# Navigo compatibilité



## Babyfasty (13 Décembre 2016)

Bonjour,

Je souhaite adjoindre mon pass navigo à mon iPhone, j'ai tenté de le mettre sous ma coque mais cela n'a pas fonctionné lors de mon dernier passage. 
Je me demande si ce n'est pas le nec interne à l'iPhone pour ApplePay qui empêche cela. En tout cas, je pensais me procurer celui-ci : http://amzn.eu/bkJCFHD .

J'espère que cela marchera. Avez-vous un usage similaire?

Merci


----------



## YanCT (13 Décembre 2016)

Je n'ai jamais réussi à faire fonctionner mon navigo entre la coque de mon iPhone et lui même... mais depuis un an je ne mets plus de tout de coque sur mes iPhones, donc peut-être ai-je raté la sortie d'une coque le permettant ? 

Je n'ai réussi qu'une seule fois et je veux bien te donner l'astuce : certaines coques laissent un trou en forme de rond pour faire apparaître la pomme. Place ton navigo de manière à ce que sa puce apparaisse en lieu et place de la pomme (tu fais ainsi une croix sur la pomme, aussi !), et cela devrait fonctionner.


----------



## Babyfasty (15 Décembre 2016)

YanCT a dit:


> Je n'ai jamais réussi à faire fonctionner mon navigo entre la coque de mon iPhone et lui même... mais depuis un an je ne mets plus de tout de coque sur mes iPhones, donc peut-être ai-je raté la sortie d'une coque le permettant ?
> 
> Je n'ai réussi qu'une seule fois et je veux bien te donner l'astuce : certaines coques laissent un trou en forme de rond pour faire apparaître la pomme. Place ton navigo de manière à ce que sa puce apparaisse en lieu et place de la pomme (tu fais ainsi une croix sur la pomme, aussi !), et cela devrait fonctionner.


Cool je vais tester ça!


----------



## Larme (15 Décembre 2016)

Il y a plusieurs tests à faire.
Sans coque, Navigo « collé » à ton iPhone, ça marche ?
De mon expériences, toutes les "bornes" ne se valent pas.
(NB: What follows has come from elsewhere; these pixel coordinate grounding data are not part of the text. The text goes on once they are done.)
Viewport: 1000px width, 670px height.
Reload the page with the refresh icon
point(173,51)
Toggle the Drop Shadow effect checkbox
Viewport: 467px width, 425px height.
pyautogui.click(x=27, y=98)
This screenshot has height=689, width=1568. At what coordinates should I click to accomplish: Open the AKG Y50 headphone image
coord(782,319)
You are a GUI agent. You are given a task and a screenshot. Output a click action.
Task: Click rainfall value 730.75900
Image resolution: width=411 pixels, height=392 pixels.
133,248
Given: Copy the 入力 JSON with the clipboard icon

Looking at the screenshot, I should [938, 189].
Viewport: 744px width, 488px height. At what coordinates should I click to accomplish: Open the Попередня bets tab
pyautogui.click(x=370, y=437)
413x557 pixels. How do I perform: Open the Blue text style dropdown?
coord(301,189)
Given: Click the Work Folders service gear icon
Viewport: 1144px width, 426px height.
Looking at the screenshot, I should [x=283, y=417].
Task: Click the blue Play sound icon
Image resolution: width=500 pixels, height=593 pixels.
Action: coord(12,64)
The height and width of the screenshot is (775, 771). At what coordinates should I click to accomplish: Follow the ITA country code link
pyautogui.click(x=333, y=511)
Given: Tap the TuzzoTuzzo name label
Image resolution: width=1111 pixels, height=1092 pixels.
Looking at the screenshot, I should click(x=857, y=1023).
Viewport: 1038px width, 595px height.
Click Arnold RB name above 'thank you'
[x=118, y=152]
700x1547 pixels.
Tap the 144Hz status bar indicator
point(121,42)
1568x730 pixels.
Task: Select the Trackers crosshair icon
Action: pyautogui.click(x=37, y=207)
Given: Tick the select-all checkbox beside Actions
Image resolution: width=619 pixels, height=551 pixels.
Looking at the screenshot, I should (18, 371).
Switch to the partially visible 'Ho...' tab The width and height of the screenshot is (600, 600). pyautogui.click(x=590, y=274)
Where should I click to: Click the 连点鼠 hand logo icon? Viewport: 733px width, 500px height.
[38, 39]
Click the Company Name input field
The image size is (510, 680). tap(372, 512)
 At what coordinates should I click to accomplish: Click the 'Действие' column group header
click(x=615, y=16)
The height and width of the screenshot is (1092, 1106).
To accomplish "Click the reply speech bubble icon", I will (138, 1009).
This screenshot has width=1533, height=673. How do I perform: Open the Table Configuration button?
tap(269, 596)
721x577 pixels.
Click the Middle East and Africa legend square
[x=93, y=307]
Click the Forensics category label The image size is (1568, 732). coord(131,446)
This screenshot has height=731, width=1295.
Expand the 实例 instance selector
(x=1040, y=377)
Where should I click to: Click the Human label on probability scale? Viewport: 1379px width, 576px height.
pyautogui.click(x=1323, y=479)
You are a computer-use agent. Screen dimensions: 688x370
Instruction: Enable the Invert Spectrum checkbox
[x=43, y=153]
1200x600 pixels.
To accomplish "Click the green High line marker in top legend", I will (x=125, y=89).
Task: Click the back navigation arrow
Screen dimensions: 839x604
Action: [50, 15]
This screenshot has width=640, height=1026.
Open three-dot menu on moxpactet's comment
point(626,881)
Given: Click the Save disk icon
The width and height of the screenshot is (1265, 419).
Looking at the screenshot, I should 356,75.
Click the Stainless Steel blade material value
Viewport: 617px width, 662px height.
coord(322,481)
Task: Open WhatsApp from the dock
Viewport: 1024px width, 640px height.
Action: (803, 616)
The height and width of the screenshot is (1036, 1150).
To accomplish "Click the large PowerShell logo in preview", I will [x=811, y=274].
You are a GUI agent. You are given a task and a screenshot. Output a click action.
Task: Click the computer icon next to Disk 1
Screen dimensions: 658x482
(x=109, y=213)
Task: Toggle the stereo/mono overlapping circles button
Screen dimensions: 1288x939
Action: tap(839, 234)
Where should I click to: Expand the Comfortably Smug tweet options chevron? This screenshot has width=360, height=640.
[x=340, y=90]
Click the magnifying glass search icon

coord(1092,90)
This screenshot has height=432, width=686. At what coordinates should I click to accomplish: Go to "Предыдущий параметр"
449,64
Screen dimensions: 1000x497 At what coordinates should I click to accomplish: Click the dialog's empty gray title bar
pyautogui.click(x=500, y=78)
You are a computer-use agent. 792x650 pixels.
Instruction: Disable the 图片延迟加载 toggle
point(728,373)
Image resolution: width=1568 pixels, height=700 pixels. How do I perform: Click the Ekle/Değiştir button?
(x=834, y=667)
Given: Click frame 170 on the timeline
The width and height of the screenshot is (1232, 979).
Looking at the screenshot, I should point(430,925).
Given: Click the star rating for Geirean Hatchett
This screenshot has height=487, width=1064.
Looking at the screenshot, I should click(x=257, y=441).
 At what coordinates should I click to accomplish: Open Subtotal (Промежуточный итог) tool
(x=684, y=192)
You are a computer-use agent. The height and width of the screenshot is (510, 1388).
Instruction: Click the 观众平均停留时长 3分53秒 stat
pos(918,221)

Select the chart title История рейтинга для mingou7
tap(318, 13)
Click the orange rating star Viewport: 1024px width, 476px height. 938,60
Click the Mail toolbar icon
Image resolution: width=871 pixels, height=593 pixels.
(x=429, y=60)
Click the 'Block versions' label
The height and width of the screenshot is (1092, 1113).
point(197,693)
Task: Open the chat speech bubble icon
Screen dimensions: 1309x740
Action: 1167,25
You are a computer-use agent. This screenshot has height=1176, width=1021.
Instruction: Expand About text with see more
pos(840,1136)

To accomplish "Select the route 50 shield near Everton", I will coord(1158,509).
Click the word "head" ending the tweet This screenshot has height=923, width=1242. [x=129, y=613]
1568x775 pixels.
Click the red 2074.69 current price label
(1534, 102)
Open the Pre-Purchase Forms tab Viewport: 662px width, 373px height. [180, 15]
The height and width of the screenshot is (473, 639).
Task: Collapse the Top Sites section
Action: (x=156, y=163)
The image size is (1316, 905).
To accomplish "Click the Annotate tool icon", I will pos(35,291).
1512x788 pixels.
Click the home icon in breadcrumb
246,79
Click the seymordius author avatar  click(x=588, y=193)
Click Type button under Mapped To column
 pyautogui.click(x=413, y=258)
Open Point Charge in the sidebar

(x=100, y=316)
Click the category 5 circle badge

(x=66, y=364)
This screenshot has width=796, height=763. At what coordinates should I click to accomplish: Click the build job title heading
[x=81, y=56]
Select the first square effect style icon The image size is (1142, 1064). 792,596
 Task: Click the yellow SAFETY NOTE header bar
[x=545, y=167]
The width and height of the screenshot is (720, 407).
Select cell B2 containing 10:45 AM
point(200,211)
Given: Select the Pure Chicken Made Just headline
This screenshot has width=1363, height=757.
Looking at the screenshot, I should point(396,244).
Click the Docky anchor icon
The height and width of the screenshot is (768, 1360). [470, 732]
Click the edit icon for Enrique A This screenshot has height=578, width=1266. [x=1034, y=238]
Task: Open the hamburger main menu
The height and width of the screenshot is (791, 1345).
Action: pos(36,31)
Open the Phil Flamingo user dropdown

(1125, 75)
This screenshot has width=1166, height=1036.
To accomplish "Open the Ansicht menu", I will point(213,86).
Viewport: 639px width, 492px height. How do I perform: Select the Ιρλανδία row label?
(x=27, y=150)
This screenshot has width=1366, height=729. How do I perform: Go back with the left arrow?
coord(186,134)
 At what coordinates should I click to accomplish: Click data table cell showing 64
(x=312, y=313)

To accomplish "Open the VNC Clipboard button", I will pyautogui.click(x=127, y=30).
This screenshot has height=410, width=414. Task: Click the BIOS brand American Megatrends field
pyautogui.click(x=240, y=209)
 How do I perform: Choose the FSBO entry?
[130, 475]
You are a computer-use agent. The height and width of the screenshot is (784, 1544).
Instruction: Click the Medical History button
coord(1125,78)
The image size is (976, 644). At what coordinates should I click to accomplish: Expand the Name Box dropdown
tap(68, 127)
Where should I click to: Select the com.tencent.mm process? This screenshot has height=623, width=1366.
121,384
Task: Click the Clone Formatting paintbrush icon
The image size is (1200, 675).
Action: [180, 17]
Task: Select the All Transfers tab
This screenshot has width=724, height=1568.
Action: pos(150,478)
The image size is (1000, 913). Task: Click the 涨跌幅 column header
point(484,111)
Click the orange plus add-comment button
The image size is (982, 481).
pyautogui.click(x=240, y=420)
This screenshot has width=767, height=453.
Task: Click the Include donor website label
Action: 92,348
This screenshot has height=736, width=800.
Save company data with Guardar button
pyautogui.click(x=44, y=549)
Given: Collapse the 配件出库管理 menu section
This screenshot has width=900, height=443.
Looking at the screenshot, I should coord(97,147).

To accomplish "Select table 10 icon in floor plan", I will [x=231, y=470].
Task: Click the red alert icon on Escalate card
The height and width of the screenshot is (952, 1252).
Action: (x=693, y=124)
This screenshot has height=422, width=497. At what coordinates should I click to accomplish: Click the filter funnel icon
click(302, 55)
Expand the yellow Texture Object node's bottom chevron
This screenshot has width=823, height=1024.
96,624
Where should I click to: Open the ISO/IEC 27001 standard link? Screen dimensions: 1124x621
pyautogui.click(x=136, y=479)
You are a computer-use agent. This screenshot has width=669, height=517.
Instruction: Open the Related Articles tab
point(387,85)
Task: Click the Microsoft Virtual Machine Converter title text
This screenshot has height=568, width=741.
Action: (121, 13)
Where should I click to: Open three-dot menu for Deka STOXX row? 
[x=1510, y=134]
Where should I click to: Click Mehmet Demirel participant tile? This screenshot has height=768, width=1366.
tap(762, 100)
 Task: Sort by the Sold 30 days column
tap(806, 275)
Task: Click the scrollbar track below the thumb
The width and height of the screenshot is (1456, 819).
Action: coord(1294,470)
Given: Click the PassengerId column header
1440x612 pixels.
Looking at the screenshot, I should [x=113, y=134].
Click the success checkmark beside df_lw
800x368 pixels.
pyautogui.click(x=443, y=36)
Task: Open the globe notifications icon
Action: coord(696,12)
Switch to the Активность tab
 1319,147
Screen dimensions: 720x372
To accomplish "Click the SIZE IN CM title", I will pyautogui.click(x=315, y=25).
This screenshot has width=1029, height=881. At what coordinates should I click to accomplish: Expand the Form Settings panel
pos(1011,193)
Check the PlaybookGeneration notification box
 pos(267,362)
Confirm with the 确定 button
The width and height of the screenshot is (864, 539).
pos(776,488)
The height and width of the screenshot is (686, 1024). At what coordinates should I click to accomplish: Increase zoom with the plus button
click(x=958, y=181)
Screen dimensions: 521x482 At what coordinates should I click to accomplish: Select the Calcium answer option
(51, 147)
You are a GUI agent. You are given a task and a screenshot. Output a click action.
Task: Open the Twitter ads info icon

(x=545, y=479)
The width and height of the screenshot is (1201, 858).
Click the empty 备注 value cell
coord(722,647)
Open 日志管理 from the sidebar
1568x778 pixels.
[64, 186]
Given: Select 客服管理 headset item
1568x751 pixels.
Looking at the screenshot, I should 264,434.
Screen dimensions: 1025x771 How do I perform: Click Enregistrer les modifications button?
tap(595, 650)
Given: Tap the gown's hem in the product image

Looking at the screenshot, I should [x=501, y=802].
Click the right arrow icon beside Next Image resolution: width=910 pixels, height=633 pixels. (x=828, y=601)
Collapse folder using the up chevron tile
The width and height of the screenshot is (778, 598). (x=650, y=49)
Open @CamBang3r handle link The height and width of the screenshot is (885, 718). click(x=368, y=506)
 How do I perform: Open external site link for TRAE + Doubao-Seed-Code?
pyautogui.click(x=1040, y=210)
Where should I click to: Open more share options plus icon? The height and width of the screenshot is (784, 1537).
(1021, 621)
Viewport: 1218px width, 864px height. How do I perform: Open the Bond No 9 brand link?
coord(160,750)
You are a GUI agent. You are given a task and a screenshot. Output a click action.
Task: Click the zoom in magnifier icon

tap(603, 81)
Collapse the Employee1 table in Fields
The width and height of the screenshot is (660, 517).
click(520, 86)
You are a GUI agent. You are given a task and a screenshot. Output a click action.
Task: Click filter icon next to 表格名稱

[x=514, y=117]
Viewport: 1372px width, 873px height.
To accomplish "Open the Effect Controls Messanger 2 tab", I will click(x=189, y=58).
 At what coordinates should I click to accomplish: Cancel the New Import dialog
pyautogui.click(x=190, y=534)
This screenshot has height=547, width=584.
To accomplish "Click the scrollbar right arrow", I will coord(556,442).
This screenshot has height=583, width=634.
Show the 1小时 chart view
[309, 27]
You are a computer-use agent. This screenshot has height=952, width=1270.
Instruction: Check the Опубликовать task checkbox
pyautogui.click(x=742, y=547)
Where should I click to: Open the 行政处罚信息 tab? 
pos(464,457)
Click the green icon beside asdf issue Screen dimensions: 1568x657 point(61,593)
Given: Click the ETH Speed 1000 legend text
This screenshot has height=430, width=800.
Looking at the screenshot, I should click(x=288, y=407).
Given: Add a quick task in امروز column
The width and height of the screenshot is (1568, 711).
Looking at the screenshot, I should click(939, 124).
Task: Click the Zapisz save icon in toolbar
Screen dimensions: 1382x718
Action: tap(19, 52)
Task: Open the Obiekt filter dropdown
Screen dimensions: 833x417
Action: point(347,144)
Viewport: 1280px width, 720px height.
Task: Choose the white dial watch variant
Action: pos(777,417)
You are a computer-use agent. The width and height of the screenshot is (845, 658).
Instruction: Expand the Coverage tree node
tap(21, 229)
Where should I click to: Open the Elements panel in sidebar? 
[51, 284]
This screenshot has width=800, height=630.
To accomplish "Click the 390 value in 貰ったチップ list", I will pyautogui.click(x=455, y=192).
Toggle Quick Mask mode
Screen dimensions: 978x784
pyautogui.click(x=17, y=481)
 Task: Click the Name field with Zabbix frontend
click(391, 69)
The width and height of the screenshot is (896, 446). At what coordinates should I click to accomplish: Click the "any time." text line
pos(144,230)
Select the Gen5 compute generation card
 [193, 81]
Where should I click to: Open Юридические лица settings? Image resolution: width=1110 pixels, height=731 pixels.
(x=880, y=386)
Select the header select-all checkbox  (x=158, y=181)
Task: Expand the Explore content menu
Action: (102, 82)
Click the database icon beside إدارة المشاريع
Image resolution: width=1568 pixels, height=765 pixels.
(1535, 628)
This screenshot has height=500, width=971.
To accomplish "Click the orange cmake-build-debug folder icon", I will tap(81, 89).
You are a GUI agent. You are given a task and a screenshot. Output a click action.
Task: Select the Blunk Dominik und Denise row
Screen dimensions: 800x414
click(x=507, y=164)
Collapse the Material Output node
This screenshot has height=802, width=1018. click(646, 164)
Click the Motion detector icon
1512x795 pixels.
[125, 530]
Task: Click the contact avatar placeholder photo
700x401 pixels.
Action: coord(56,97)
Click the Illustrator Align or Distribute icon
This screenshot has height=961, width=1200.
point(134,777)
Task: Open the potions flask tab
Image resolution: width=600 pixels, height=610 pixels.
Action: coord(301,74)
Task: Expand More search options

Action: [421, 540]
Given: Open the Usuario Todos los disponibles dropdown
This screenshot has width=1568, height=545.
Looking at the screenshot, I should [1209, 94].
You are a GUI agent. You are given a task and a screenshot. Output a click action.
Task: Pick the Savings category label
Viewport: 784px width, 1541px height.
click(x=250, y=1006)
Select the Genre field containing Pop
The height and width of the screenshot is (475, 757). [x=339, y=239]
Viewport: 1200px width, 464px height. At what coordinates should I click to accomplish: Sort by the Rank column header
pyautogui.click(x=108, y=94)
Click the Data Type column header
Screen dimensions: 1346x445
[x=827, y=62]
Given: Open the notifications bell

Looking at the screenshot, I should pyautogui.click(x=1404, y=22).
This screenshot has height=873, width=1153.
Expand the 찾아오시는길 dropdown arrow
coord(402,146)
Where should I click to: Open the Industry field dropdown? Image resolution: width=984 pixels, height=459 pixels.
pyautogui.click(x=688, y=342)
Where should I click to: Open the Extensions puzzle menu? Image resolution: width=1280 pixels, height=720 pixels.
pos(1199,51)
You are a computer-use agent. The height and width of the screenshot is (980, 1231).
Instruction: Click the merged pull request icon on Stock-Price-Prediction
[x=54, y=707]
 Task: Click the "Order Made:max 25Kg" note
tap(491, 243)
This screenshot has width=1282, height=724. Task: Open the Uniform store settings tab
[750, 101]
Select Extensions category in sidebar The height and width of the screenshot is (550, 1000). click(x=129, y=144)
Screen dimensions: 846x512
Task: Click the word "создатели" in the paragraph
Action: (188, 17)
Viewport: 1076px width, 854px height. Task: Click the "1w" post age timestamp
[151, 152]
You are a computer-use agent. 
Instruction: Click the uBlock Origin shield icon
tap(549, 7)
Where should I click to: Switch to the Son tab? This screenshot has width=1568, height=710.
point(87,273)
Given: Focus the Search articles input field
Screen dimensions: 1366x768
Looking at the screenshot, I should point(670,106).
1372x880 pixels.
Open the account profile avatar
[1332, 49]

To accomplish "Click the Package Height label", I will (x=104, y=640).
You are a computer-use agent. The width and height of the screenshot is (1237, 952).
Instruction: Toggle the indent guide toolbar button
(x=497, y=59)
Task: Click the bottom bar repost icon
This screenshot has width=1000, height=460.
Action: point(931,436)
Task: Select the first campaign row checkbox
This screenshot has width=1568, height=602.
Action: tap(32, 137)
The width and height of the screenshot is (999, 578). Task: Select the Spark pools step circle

Je mets mon pass Navigo dans mon portefeuille, et je sais qu'à certains endroits, je serais obligé de sortir mon pass de mon porte-feuille (j'ai une sorte d'étui à la FBI dedans). À force, je connais les bornes qui me forcent à sortir mon pass sur mon chemin habituel, et cela peut varier d'une borne à sa voisine.
Par exemple, une des entrées à _Duroc_, celle près de la sortie, je dois sortir, celle au milieu non. Etc.

Évidemment, cela ne prend pas en compte parfois où j'ai des pièces qui rajoutent des obstacles, mais je pense que les lecteurs des bornes « ne sont pas tout égaux » pour X ou Y raisons.


----------



## Babyfasty (15 Décembre 2016)

Larme a dit:


> Il y a plusieurs tests à faire.
> Sans coque, Navigo « collé » à ton iPhone, ça marche ?
> De mon expériences, toutes les "bornes" ne se valent pas. Je mets mon pass Navigo dans mon portefeuille, et je sais qu'à certains endroits, je serais obligé de sortir mon pass de mon porte-feuille (j'ai une sorte d'étui à la FBI dedans). À force, je connais les bornes qui me forcent à sortir mon pass sur mon chemin habituel, et cela peut varier d'une borne à sa voisine.
> Par exemple, une des entrées à _Duroc_, celle près de la sortie, je dois sortir, celle au milieu non. Etc.
> ...


J'ai deja essayé de coller le pass navigo au dos de l'iPhone (à l'extérieur De la coque) et cela n'a pas fonctionné. De plus, je viens de recevoir mon nouvel etui et le navigo ne fonctionne pas non plus lorsque la couverture de l'ecran (partie integrante de l'etui), qui vient accueillir le pass navigo et autres cartes, est fermé (dans cette position, le pass navigo est proche de l'iPhone mais pas autant que si je collais au dos et de plus la carte fait face a l'ecran et non au dos de l'iphone). 
La conclusion est sans appel, l'iphone bloque les signales... assez chiant. Du coup je vais garder l'étui et quand je passerais une borne, je l'ouvrirais de telle sorte a eloigner le pass de l'iphone et de telle sorte egalement a ne pas laisser echaper le tout.


----------



## moderno31 (19 Janvier 2020)

Bonjour
Pour l'instant apple est en négociations avec l'autorité de transports en IDF. Pour l'instant les smartphone de la marque à la pomme ne fonctionnent pas. Mais bientôt, faut bien l'espérer.
En attendant, seuls les détenteurs d'un SP Android, peuvent accéder au Service et avec la contribution de Samsung et d'Orange.








						Application Île-de-France Mobilités
					

Au cœur du réseau de transports Franciliens, Île-de-France Mobilités fédère tous les acteurs (voyageurs, élus, constructeurs, transporteurs, gestionnaires d’infrastructures…), investit et innove pour améliorer le service rendu aux voyageurs.




					www.iledefrance-mobilites.fr
				



Rendez-vous aussi sur RATP, TRANSDEV, et bientôt SNCF pour au moins, effectuer vos rechargements à en ligne (hors Apple comme dis plus haut, en espérant qu'il y a un Android dans votre entourage..)


----------